» **What is expected**
The entries shown below are to be printed in full, unaltered.

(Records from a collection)

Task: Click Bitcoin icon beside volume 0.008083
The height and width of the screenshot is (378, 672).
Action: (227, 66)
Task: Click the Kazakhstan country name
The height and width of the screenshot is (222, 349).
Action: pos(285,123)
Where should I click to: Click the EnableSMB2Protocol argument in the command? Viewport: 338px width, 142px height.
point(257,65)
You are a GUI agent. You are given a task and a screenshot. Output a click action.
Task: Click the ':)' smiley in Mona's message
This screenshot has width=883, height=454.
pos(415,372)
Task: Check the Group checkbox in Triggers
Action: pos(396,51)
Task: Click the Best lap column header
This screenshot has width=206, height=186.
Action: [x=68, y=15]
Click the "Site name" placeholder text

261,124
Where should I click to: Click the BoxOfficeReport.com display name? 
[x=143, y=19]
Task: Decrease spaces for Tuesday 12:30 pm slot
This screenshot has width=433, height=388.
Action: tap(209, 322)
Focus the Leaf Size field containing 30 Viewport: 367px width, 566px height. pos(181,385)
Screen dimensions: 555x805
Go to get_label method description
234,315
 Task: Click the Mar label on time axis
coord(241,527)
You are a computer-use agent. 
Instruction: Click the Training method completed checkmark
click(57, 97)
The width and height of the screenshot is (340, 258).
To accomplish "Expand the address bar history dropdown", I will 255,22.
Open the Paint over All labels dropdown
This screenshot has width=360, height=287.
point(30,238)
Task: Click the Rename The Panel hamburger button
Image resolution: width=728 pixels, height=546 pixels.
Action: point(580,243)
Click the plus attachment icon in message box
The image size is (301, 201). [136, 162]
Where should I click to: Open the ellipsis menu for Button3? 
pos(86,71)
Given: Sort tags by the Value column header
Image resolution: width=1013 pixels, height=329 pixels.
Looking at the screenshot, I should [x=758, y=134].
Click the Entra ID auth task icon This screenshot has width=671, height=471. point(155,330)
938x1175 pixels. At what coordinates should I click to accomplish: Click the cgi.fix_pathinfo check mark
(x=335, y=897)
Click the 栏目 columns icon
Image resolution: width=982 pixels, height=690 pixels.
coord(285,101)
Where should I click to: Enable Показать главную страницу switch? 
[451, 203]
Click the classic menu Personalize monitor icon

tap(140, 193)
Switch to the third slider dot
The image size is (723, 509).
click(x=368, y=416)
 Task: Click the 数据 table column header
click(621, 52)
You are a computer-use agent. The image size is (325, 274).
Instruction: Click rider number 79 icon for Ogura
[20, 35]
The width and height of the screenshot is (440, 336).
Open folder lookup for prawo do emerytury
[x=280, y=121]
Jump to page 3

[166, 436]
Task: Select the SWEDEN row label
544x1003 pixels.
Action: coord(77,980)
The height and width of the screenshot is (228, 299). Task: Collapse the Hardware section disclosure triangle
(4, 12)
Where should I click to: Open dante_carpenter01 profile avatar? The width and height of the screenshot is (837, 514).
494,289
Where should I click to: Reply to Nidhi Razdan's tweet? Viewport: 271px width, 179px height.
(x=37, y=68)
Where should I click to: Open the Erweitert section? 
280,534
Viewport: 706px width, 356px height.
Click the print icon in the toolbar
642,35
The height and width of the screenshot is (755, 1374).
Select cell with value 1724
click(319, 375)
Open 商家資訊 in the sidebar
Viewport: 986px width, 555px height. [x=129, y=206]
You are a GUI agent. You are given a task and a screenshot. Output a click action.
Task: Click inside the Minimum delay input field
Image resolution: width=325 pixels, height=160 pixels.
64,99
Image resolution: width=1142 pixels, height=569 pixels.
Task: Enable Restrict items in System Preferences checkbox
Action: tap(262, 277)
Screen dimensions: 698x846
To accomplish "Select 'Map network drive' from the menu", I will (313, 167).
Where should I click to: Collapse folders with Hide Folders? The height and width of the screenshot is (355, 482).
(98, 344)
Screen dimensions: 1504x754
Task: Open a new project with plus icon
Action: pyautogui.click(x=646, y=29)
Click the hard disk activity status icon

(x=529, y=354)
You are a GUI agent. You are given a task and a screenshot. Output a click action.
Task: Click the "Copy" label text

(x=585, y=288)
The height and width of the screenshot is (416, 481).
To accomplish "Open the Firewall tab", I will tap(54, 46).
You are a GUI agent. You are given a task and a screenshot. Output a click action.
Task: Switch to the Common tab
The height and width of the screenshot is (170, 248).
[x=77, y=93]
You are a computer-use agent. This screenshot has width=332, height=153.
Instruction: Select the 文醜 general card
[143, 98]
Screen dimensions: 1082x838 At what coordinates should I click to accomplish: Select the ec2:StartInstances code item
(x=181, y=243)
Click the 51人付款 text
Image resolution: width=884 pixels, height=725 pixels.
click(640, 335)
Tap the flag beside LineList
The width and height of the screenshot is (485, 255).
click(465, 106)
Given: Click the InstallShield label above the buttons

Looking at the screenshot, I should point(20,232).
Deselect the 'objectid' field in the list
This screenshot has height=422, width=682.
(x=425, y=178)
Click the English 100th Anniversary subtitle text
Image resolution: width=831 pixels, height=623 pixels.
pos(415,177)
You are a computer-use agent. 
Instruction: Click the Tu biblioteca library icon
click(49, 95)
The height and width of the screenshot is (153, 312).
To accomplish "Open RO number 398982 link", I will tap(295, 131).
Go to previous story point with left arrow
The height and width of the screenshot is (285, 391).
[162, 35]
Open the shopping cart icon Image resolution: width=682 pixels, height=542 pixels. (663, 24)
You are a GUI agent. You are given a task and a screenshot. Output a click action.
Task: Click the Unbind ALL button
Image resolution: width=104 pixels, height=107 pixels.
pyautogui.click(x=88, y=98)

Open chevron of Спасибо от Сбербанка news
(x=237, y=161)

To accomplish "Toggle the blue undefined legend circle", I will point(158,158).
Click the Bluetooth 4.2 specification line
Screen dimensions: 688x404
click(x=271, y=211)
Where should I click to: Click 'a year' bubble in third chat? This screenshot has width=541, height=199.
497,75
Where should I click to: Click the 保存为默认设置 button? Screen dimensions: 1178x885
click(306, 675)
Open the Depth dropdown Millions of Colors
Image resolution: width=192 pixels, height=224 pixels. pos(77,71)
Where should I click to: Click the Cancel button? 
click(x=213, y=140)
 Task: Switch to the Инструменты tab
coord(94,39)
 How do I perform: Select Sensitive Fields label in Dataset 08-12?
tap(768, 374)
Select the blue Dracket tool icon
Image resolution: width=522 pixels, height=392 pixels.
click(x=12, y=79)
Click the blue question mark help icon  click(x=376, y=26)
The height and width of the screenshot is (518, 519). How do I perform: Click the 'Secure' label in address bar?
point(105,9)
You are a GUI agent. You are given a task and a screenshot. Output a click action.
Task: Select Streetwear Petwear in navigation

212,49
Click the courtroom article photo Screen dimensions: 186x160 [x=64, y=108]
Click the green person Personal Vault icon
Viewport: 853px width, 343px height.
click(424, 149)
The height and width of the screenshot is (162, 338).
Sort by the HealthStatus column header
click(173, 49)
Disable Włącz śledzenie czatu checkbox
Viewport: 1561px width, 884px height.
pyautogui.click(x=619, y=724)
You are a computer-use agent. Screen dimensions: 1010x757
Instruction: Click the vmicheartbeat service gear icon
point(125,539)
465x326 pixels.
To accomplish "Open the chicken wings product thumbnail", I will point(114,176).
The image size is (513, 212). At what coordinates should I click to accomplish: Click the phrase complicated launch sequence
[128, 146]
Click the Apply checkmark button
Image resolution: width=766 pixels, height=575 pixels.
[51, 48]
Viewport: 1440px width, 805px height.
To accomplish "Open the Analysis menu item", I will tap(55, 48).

» **Finished task**
Task: Click Bitcoin icon beside volume 0.008083
The height and width of the screenshot is (378, 672).
Action: (227, 66)
Task: Click the Kazakhstan country name
The height and width of the screenshot is (222, 349).
Action: pos(285,123)
Where should I click to: Click the EnableSMB2Protocol argument in the command? Viewport: 338px width, 142px height.
point(257,65)
You are a GUI agent. You are given a task and a screenshot. Output a click action.
Task: Click the ':)' smiley in Mona's message
This screenshot has width=883, height=454.
pos(415,372)
Task: Check the Group checkbox in Triggers
Action: pos(396,51)
Task: Click the Best lap column header
This screenshot has width=206, height=186.
Action: [x=68, y=15]
Click the "Site name" placeholder text

261,124
Where should I click to: Click the BoxOfficeReport.com display name? 
[x=143, y=19]
Task: Decrease spaces for Tuesday 12:30 pm slot
This screenshot has width=433, height=388.
Action: tap(209, 322)
Focus the Leaf Size field containing 30 Viewport: 367px width, 566px height. pos(181,385)
Screen dimensions: 555x805
Go to get_label method description
234,315
 Task: Click the Mar label on time axis
coord(241,527)
You are a computer-use agent. 
Instruction: Click the Training method completed checkmark
click(57, 97)
The width and height of the screenshot is (340, 258).
To accomplish "Expand the address bar history dropdown", I will 255,22.
Open the Paint over All labels dropdown
This screenshot has width=360, height=287.
point(30,238)
Task: Click the Rename The Panel hamburger button
Image resolution: width=728 pixels, height=546 pixels.
Action: point(580,243)
Click the plus attachment icon in message box
The image size is (301, 201). [136, 162]
Where should I click to: Open the ellipsis menu for Button3? 
pos(86,71)
Given: Sort tags by the Value column header
Image resolution: width=1013 pixels, height=329 pixels.
Looking at the screenshot, I should [x=758, y=134].
Click the Entra ID auth task icon This screenshot has width=671, height=471. point(155,330)
938x1175 pixels. At what coordinates should I click to accomplish: Click the cgi.fix_pathinfo check mark
(x=335, y=897)
Click the 栏目 columns icon
Image resolution: width=982 pixels, height=690 pixels.
coord(285,101)
Where should I click to: Enable Показать главную страницу switch? 
[451, 203]
Click the classic menu Personalize monitor icon

tap(140, 193)
Switch to the third slider dot
The image size is (723, 509).
click(x=368, y=416)
 Task: Click the 数据 table column header
click(621, 52)
You are a computer-use agent. The image size is (325, 274).
Instruction: Click rider number 79 icon for Ogura
[20, 35]
The width and height of the screenshot is (440, 336).
Open folder lookup for prawo do emerytury
[x=280, y=121]
Jump to page 3

[166, 436]
Task: Select the SWEDEN row label
544x1003 pixels.
Action: coord(77,980)
The height and width of the screenshot is (228, 299). Task: Collapse the Hardware section disclosure triangle
(4, 12)
Where should I click to: Open dante_carpenter01 profile avatar? The width and height of the screenshot is (837, 514).
494,289
Where should I click to: Reply to Nidhi Razdan's tweet? Viewport: 271px width, 179px height.
(x=37, y=68)
Where should I click to: Open the Erweitert section? 
280,534
Viewport: 706px width, 356px height.
Click the print icon in the toolbar
642,35
The height and width of the screenshot is (755, 1374).
Select cell with value 1724
click(319, 375)
Open 商家資訊 in the sidebar
Viewport: 986px width, 555px height. [x=129, y=206]
You are a GUI agent. You are given a task and a screenshot. Output a click action.
Task: Click inside the Minimum delay input field
Image resolution: width=325 pixels, height=160 pixels.
64,99
Image resolution: width=1142 pixels, height=569 pixels.
Task: Enable Restrict items in System Preferences checkbox
Action: tap(262, 277)
Screen dimensions: 698x846
To accomplish "Select 'Map network drive' from the menu", I will (313, 167).
Where should I click to: Collapse folders with Hide Folders? The height and width of the screenshot is (355, 482).
(98, 344)
Screen dimensions: 1504x754
Task: Open a new project with plus icon
Action: pyautogui.click(x=646, y=29)
Click the hard disk activity status icon

(x=529, y=354)
You are a GUI agent. You are given a task and a screenshot. Output a click action.
Task: Click the "Copy" label text

(x=585, y=288)
The height and width of the screenshot is (416, 481).
To accomplish "Open the Firewall tab", I will tap(54, 46).
You are a GUI agent. You are given a task and a screenshot. Output a click action.
Task: Switch to the Common tab
The height and width of the screenshot is (170, 248).
[x=77, y=93]
You are a computer-use agent. This screenshot has width=332, height=153.
Instruction: Select the 文醜 general card
[143, 98]
Screen dimensions: 1082x838 At what coordinates should I click to accomplish: Select the ec2:StartInstances code item
(x=181, y=243)
Click the 51人付款 text
Image resolution: width=884 pixels, height=725 pixels.
click(640, 335)
Tap the flag beside LineList
The width and height of the screenshot is (485, 255).
click(465, 106)
Given: Click the InstallShield label above the buttons

Looking at the screenshot, I should point(20,232).
Deselect the 'objectid' field in the list
This screenshot has height=422, width=682.
(x=425, y=178)
Click the English 100th Anniversary subtitle text
Image resolution: width=831 pixels, height=623 pixels.
pos(415,177)
You are a computer-use agent. 
Instruction: Click the Tu biblioteca library icon
click(49, 95)
The height and width of the screenshot is (153, 312).
To accomplish "Open RO number 398982 link", I will tap(295, 131).
Go to previous story point with left arrow
The height and width of the screenshot is (285, 391).
[162, 35]
Open the shopping cart icon Image resolution: width=682 pixels, height=542 pixels. (663, 24)
You are a GUI agent. You are given a task and a screenshot. Output a click action.
Task: Click the Unbind ALL button
Image resolution: width=104 pixels, height=107 pixels.
pyautogui.click(x=88, y=98)

Open chevron of Спасибо от Сбербанка news
(x=237, y=161)

To accomplish "Toggle the blue undefined legend circle", I will point(158,158).
Click the Bluetooth 4.2 specification line
Screen dimensions: 688x404
click(x=271, y=211)
Where should I click to: Click 'a year' bubble in third chat? This screenshot has width=541, height=199.
497,75
Where should I click to: Click the 保存为默认设置 button? Screen dimensions: 1178x885
click(306, 675)
Open the Depth dropdown Millions of Colors
Image resolution: width=192 pixels, height=224 pixels. pos(77,71)
Where should I click to: Click the Cancel button? 
click(x=213, y=140)
 Task: Switch to the Инструменты tab
coord(94,39)
 How do I perform: Select Sensitive Fields label in Dataset 08-12?
tap(768, 374)
Select the blue Dracket tool icon
Image resolution: width=522 pixels, height=392 pixels.
click(x=12, y=79)
Click the blue question mark help icon  click(x=376, y=26)
The height and width of the screenshot is (518, 519). How do I perform: Click the 'Secure' label in address bar?
point(105,9)
You are a GUI agent. You are given a task and a screenshot. Output a click action.
Task: Select Streetwear Petwear in navigation

212,49
Click the courtroom article photo Screen dimensions: 186x160 [x=64, y=108]
Click the green person Personal Vault icon
Viewport: 853px width, 343px height.
click(424, 149)
The height and width of the screenshot is (162, 338).
Sort by the HealthStatus column header
click(173, 49)
Disable Włącz śledzenie czatu checkbox
Viewport: 1561px width, 884px height.
pyautogui.click(x=619, y=724)
You are a computer-use agent. Screen dimensions: 1010x757
Instruction: Click the vmicheartbeat service gear icon
point(125,539)
465x326 pixels.
To accomplish "Open the chicken wings product thumbnail", I will point(114,176).
The image size is (513, 212). At what coordinates should I click to accomplish: Click the phrase complicated launch sequence
[128, 146]
Click the Apply checkmark button
Image resolution: width=766 pixels, height=575 pixels.
[51, 48]
Viewport: 1440px width, 805px height.
To accomplish "Open the Analysis menu item", I will tap(55, 48).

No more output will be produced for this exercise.